2 语法¶

2.1 对象名称¶

“There are only two hard things in Computer Science: cache invalidation and naming things.”

—Phil Karlton

变量名和函数名只能使用小写字母、数字和 _。在一个名字里用下划线（_）来分隔单词（即所谓的蛇形命名法）。

# Good
day_one
day_1

# Bad
DayOne
dayone

Base R 在函数名（contrib.url()）和类名（data.frame）中使用英文句点 .，但最好只为 S3 对象系统保留点。在 S3 中，方法被命名为 function.class；如果你也在函数名和类名中使用 .，您最终会得到一些令人困惑的方法，比如 as.data.frame.data.frame()。

如果您发现自己试图将数据填充到变量名中（例如 model_2018、model_2019、model_2020），请考虑使用列表或数据框。

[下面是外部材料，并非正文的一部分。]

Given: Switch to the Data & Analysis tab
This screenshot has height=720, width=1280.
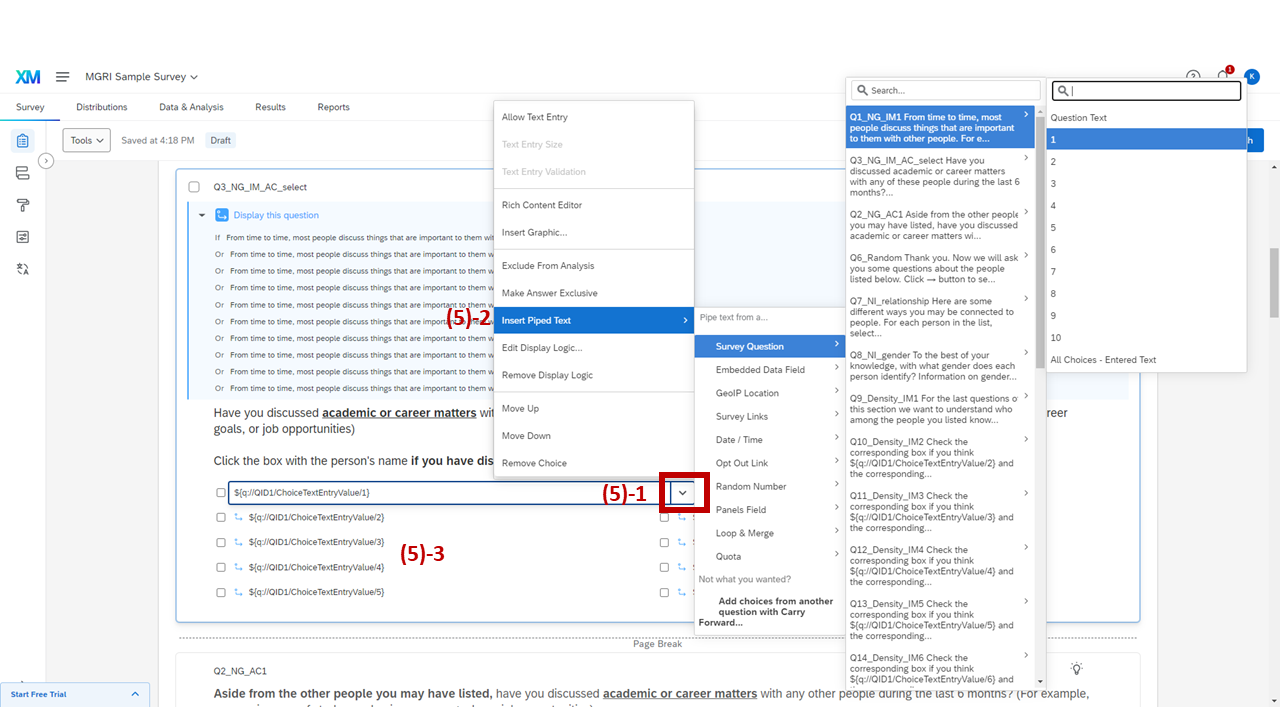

一般来说，变量名应该是名词，函数名应该是动词。力求名字简洁而有意义（这并不容易！）。

# Good
day_one

# Bad
first_day_of_the_month
djm1

尽可能避免重复使用常用函数和变量的名称。这将给代码的读者带来混乱。

# Bad
T <- FALSE
c <- 10
mean <- function(x) sum(x)

2.2 使用空格¶

2.2.1 逗号¶

就像普通英语一样，在逗号后面总是放一个空格，而不是在它之前。

# Good
x[, 1]

# Bad
x[,1]
x[ ,1]
x[ , 1]

2.2.2 圆括号¶

对于常规的函数调用，不要在圆括号之内或之外添加空格。

# Good
mean(x, na.rm = TRUE)

# Bad
mean (x, na.rm = TRUE)
mean( x, na.rm = TRUE )

与 if、for 或 while 一起使用时，请在 () 前后放置空格。

# Good
if (debug) {
    show(x)
}

# Bad
if(debug){
    show(x)
}

对于函数参数，在 () 后面放置一个空格：

# Good
function(x) {}

# Bad
function (x) {}
function(x){}

2.2.3 Embracing¶

拥抱运算符（embracing operator） {{ }} 应该始终有内部空格来帮助强调其特殊行为：

# Good
max_by <- function(data, var, by) {
data %>%
    group_by({{ by }}) %>%
    summarise(maximum = max({{ var }}, na.rm = TRUE))
}

# Bad
max_by <- function(data, var, by) {
data %>%
    group_by({{by}}) %>%
    summarise(maximum = max({{var}}, na.rm = TRUE))
}

2.2.4 中缀运算符¶

大多数中缀运算符（=，+，-，<- 等）应始终由空格包围：

# Good
height <- (feet * 12) + inches
mean(x, na.rm = TRUE)

# Bad
height<-feet*12+inches
mean(x, na.rm=TRUE)

但是有一些例外情况，它们不应被空格包围：

具有高优先级的运算符：::，:::，$，@，[，[[，^，一元 -，一元 +，和 :。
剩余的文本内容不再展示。